Enter journalist Burton Yales Pines with America’s Greatest Blunder (RSD Press, 2013). Pines agrees with the usual main point–our entrance into the fighting made the difference in the war. But he also claims this was our greatest blunder because creating such a clear victory for the Allies led to Hitler, then WWII and the takeover of half of Europe by the Soviet Union. Quite a blunder indeed.

For Pines, if we’d only stayed home and had really been neutral instead of pretending to be neutral since the war’s start, the already decimated forces on both sides would have had to give up and declare a status-quo peace, leaving things much as they’d been before the war. This would have prevented the rise of Hitler who fed on Germany’s desire to reassert its power and status after overwhelming defeat and humiliation.

Pines makes a strong case, but alternate histories are always a bit suspicious. He seems to know this as well, taking a chapter at the end of his book to take on other appealing what-ifs, such as what if Wilson had negotiated his idealistic peace points as a precondition for joining the war instead of waiting until the end where he had less leverage. Or what if we hadn’t entered the war? Wouldn’t some far right or Communist left have still taken over Germany? Finding the root cause “what if” may be a matter of preference about where you want to start telling a story and how you like to assign culpability.

Pines also details how the U.S. never acted in any way neutral—letting England get away with constant violations of our maritime rights while condemning Germany’s violations and using Germany’s actions as the trigger for war. The country was ready for this partly due to constant English propaganda without reply, as Wilson favored the Allies while Germany had no retort after England cut all of its Atlantic cables for communicating with this side of the Atlantic. Wilson added to the massive misinformation with a sophisticated new propaganda agency of our own to rally the country. In addition, Congress passed sedition laws that stole the very liberties we claimed to be fighting to maintain, jailing former presidential candidate Eugene V. Debs (with a 10-year sentence) for giving an anti-war speech while ordinary Americans were beaten for even grumbling in a bar about the war’s progress.

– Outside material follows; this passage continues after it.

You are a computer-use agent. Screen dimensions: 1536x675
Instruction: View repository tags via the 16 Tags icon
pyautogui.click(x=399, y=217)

The dangers go even beyond this loss of civil liberties. All the propaganda fostered hatred of the “Hun” and a need for a crushing peace to teach them a lesson. This unforeseen side-effect ironically helped undermine the very war goals Wilson stated and most desired—a fair and therefore lasting peace without victory or vindictiveness. In that goal, he was likely right.

Parallels in history are tricky, but when seeing whole groups being vilified again today, such as illegal and legal immigrants or Muslims, it’s hard not to notice what happened before when real issues became distorted and simplified into cartoon good and evil discussions. In addition, we again have a fake news industry that’s even more widespread, and again, though there’s more choices, people still getting stuck in only their own fixed point of view regardless of facts. In short, I’d argue we might benefit from looking at what happened 100 years ago and how small series of actions and misstatements based on false information led to such enormous consequences.

Pines’ book, written before the current political cycle, is not directly addressing this, but his well-written and thoroughly researched book clearly brings out the emotions and drama of those times, as well as informing us about its details. In addition, the what-ifs and especially the history of what in fact happened, may help us navigate better through today’s tumultuous and often fact-free political waters.